Getting points on your driver’s license can be upsetting, and getting them removed can be costly. Understanding what points are, how they are given out, and steps to remove them is important for all drivers.
The Points System
The points system is a tool used by courts and state motor vehicle licensing agencies to penalize people who commit the same traffic offenses multiple times. This system first became common in the US in the 1970s, but not all states use it. Points help law enforcement to identify repeat offenders more easily, and to deter drivers from committing the same offense in the future.
Getting points on your license can have serious and unpleasant consequences, such as:
Increased auto insurance costs
A suspended or revoked license
Large fines, penalties, and fees
How Points Work
Each state has its own laws regarding what offenses receive a driving record point and what the penalty is for getting one or more points.

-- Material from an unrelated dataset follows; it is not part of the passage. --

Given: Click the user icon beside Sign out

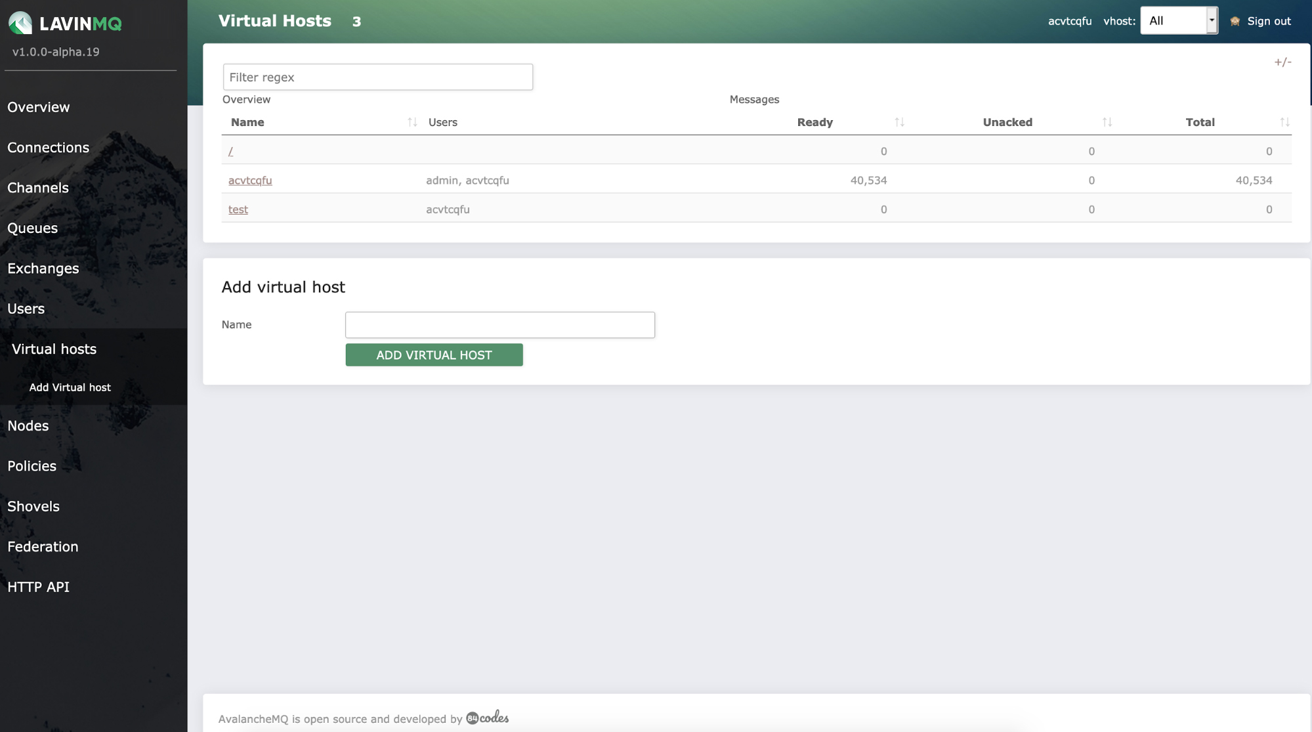Looking at the screenshot, I should (x=1235, y=20).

In states where the points system is used, the state motor vehicle agency makes a note of any traffic offense on the driver’s record. The more serious the offense, the more points are added. When a person reaches a specific number of points, they may have their license revoked or suspended.
For example, under the points system in California, a license can be suspended or revoked if a person has:
Four or more points in 12 months
Six or more points in 24 months
Eight or more points in 36 months
However, points are not the only reason for the suspension of a driver’s license. In California you can also have your driver’s license taken away for:
Having an accident without auto insurance
Driving under the influence of alcohol or drugs
Refusing an alcohol or drug test when stopped by law enforcement
Failure to appear at a court hearing
Other Violations Leading to Driving Record Points
Many states use points to penalize young drivers and commercial drivers more severely than everyone else. In California, holders of a Commercial Driver’s License (CDL) receive 1½ times the penalty for the same infraction incurred by non-commercial drivers.

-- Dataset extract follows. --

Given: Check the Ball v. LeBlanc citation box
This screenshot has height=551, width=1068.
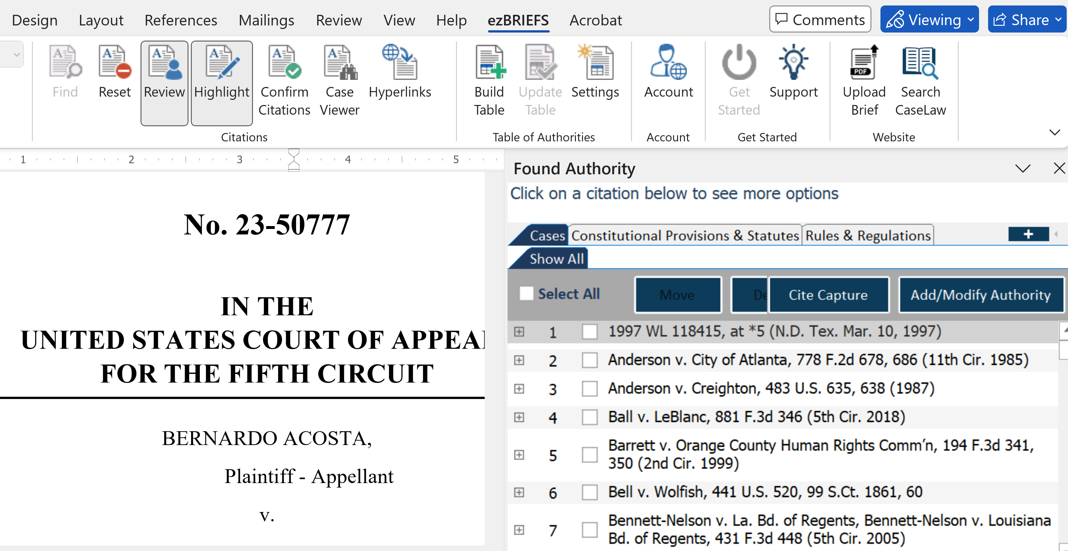Looking at the screenshot, I should (x=589, y=417).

In California, passenger car drivers are awarded one point for the following infractions:
Failing to stop for a school bus
Failure to use child-safety seats
Failure to stop for a pedestrian
While the following all result in two points:
Driving over 100 miles per hour
Driving with a revoked or suspended license
Committing a hit-and-run traffic offense
Removing Points from Your Driving Record
In most cases, points are automatically removed from a driving record after a specific amount of time. This ensures that those who commit isolated offenses are not permanently penalized. For example, in California a single point is removed after 39 months. Points for serious infractions can take as long as ten years to clear.
In many circumstances, a person can avoid getting points added to their driving record by attending traffic school within a specified time after receiving a ticket.